One of the most coveted things in the industry is customer loyalty. Companies work years to cultivate such trusting relationships, and IBM was turning their backs on those relationship with the wave of a wand. These customers had committed in full to the IBM way. They had built their own business around the infrastructure that IBM had become famous for and now felt that IBM was abandoning them on a whim. They were suddenly, painfully realizing that their investment had been compromised and the promises made broken by this new line of silver-tongued managers. They loyalty that had existed for so long between IBM and their employees and IBM and their clients was summarily shattered, and IBM would never be the same.
Oops, They Did It Again.
Instead of promoting workstations tied to mainframes, IBM decided to venture into a new concept, the Personal Computer. It would be a more stand-alone machine, not so dependent on the mainframe architecture as those machines they made in the past. Perhaps they saw it as a new and separate revenue stream. After all, they had pretty much saturated the hardware market on the big end, now they could sell a completely new product and make a lot of money as customers, both new and old, were shown the benefits of these stand-alone machines. The problem was, IBM had spent decades convincing people of the need for interconnectivity and interdependency with their mainframe solutions and now they were introducing a product that flew directly in the face of their established vision. For the first time consumers started seeing cracks in the facade and it worried and confused them. IBM had lost their focus and they did so while the world was watching.
No company had really been able to compete with IBM before because the target was far too big. Now, competitors had a lock on this new technology. Unlike mainframes, IBM did not have a huge head start with PC’s, and they had made the fateful decision to outsource the CPU and OS technologies to other firms instead of handling it all in house. Over time both Intel and Microsoft obtained the rights to share their technology with others, and before you knew it, there was a new market in PC clones, one that would prove an absolute disaster for IBM.
Compaq would hit them head on and do quite well, and PC’s Limited would expand into the behemoth that is now referred to as Dell Computers. These smaller companies were faster and more responsive to industry changes, and thanks to the broken trust between IBM and their customer base, they were able to penetrate the market in rapid fashion. After all, if IBM had shown no loyalty to them, why should they show loyalty to IBM by purchasing these new PC’s exclusively from them?

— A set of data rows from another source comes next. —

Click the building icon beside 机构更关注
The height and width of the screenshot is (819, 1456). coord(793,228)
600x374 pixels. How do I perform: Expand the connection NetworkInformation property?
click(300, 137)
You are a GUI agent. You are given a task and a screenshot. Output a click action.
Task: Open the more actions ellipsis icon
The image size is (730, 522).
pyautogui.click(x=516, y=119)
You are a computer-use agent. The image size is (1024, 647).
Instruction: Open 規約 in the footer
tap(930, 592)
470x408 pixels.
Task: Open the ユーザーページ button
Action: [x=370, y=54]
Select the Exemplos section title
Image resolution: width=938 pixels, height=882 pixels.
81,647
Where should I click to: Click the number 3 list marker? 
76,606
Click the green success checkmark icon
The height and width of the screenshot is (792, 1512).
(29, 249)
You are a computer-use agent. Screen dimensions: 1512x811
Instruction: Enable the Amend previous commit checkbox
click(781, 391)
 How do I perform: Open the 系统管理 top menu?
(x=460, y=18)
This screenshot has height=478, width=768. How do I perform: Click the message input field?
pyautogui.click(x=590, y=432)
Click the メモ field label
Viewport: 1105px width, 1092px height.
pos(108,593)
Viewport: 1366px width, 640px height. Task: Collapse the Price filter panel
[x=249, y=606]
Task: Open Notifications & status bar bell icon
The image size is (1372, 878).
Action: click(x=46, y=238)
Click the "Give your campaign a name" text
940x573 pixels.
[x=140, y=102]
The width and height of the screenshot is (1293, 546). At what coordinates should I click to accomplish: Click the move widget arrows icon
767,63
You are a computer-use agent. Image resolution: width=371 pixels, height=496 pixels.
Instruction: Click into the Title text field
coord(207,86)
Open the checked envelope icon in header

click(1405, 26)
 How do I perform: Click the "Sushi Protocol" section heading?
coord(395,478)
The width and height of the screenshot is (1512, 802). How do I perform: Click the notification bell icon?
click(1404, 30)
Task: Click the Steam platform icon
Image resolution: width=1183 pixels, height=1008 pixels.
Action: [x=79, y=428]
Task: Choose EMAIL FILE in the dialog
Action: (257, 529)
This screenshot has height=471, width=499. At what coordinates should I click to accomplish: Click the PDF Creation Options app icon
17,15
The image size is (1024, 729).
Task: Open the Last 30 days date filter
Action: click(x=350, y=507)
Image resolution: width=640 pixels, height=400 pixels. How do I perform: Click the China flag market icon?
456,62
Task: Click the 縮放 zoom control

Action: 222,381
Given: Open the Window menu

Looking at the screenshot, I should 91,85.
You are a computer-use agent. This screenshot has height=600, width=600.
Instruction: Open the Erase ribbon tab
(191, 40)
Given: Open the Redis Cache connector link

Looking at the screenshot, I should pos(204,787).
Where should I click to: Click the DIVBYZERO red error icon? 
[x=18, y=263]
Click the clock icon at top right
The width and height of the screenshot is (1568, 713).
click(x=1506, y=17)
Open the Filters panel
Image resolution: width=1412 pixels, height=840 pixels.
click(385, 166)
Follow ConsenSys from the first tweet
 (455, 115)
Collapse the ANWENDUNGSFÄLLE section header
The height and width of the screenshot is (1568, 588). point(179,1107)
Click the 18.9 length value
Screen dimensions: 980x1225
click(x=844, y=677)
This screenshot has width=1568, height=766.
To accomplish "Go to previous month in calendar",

IBM looked like a prize fighter staggering against the ropes. Strategies came and went like passing fads discarded by fickle consumers. Instead of having a solid long term strategy, they fought round by round, trying to address surprises as they came. Thanks to the increasing hits in the marketplace, their vision became blurred. They were being “Rope-a-doped” by the competition and no longer had firm legs to stand on. They were being out-boxed and out-maneuvered by a faster, younger opponent, and to this day, many people consider IBM to be punch-drunk. They have bought and killed so many companies and squandered so many opportunities that by all rights they should be out of business. Somehow they have managed to pick up the pieces and continue on. Still, instead of setting a shining example, their legacy may be a demonstration of what not to do in the business world.